§ **What to do**
Go to the line below containing "agent. This screenshot has width=1389, height=868." and print exactly from there through the line containing "Given: Click the Build", both included. Print nothing else.

§ **Records to use**
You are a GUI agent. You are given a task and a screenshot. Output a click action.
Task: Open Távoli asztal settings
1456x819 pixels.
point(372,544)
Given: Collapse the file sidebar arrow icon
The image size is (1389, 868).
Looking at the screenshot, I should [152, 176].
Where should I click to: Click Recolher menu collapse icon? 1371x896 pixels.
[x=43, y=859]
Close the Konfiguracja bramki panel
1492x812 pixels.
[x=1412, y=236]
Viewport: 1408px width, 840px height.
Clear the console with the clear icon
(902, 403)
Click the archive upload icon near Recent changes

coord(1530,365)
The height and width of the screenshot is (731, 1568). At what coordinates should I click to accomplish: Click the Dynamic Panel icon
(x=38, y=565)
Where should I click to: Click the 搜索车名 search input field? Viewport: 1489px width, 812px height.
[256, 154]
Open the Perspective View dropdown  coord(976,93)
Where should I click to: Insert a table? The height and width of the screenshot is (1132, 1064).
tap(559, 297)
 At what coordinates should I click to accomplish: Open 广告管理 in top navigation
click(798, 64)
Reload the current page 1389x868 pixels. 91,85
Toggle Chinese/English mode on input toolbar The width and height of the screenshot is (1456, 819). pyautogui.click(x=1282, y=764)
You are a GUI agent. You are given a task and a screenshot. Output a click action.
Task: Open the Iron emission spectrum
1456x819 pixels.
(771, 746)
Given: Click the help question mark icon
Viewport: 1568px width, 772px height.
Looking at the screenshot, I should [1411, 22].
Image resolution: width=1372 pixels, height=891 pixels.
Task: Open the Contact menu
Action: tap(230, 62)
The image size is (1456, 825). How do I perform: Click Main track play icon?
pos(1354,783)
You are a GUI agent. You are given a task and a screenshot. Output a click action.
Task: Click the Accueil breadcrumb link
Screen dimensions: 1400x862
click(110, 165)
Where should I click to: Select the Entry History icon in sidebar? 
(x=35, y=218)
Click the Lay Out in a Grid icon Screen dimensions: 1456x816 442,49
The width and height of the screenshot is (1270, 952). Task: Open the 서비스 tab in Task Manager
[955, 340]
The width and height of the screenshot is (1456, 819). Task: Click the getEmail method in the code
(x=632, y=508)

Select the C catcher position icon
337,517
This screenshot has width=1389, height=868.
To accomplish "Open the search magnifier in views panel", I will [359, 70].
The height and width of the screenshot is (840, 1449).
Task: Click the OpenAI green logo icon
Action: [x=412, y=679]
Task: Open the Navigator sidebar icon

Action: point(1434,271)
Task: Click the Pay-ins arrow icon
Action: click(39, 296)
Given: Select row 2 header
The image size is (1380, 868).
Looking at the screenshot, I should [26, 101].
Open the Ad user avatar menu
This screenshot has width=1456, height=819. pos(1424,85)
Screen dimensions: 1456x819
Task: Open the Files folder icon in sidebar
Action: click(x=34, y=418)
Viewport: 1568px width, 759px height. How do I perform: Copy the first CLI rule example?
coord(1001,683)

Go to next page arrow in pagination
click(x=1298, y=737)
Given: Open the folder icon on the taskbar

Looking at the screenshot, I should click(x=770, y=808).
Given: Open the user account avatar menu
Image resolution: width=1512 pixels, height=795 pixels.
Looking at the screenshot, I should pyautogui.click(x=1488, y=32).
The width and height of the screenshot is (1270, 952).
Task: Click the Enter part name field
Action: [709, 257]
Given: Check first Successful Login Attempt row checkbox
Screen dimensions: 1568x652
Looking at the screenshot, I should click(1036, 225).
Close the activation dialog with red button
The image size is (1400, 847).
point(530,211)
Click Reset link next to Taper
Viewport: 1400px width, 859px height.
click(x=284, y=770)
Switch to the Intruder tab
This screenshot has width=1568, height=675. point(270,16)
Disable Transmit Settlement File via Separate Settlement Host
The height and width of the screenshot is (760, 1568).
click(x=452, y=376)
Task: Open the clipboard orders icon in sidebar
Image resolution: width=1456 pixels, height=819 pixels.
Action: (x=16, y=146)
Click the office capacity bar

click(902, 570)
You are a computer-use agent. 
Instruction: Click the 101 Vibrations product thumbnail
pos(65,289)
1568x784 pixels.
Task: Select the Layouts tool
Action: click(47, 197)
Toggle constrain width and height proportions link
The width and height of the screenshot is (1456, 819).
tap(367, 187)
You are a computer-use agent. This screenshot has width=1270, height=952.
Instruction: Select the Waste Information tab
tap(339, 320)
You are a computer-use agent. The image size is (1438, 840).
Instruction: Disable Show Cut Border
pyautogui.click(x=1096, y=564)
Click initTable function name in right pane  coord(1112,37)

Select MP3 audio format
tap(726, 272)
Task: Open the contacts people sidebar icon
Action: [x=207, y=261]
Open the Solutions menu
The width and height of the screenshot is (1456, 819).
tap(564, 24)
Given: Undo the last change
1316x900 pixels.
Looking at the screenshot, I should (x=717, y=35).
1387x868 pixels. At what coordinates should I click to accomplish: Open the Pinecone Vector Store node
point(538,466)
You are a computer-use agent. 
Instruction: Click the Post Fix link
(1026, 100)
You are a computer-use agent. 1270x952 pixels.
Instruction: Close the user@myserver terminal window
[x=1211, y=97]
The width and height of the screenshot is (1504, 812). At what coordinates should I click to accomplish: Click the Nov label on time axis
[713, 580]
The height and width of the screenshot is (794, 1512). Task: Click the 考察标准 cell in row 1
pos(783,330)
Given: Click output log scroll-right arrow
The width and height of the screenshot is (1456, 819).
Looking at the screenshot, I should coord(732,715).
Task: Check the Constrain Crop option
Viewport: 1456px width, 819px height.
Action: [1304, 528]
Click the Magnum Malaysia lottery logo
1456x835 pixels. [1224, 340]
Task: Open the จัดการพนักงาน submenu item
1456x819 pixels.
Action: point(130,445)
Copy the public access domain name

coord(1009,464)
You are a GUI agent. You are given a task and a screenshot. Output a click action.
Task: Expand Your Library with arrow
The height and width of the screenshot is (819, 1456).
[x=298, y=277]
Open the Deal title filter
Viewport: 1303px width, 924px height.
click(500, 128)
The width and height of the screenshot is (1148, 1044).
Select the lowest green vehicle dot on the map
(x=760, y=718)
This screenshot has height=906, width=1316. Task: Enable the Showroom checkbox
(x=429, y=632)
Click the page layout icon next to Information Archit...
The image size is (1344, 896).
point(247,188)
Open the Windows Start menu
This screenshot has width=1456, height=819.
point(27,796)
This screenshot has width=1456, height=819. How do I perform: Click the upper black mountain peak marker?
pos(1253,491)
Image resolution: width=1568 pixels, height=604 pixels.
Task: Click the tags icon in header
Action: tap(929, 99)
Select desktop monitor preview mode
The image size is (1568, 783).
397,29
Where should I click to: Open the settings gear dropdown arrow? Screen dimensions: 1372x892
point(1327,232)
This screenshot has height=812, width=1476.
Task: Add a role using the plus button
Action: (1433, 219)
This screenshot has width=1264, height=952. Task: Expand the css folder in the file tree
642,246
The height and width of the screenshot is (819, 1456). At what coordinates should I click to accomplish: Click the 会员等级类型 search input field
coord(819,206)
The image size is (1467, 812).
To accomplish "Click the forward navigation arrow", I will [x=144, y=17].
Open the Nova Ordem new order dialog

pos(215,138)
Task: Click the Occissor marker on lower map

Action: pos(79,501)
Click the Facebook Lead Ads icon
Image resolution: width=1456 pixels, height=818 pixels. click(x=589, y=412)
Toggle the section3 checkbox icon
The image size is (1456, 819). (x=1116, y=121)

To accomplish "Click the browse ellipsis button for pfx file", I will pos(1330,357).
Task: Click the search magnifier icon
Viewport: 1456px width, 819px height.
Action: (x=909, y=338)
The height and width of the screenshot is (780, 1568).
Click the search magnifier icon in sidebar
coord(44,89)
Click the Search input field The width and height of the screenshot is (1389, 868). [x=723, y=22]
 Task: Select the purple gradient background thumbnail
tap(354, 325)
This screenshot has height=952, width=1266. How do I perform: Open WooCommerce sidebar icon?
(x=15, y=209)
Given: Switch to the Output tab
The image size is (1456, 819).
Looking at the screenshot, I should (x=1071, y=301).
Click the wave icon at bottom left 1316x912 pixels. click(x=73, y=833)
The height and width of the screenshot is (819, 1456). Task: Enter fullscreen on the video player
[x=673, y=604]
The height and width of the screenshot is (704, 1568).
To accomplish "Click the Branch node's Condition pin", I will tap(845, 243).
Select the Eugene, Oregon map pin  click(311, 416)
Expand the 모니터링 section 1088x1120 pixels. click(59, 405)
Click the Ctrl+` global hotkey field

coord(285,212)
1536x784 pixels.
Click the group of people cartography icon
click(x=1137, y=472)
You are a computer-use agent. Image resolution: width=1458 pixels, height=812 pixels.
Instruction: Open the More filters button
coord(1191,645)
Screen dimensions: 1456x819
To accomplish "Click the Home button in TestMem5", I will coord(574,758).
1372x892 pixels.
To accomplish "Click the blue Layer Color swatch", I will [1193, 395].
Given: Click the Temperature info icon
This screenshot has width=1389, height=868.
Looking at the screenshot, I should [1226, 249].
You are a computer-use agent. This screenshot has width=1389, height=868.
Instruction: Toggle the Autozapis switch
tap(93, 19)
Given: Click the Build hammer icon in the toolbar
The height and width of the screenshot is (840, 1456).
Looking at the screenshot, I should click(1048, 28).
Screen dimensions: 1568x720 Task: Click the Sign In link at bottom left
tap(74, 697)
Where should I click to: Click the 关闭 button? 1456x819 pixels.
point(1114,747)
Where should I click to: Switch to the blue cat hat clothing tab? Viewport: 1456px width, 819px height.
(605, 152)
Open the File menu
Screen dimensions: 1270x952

§ **Written answer**
You are a computer-use agent. This screenshot has width=1389, height=868.
Instruction: Toggle the Autozapis switch
tap(93, 19)
Given: Click the Build hammer icon in the toolbar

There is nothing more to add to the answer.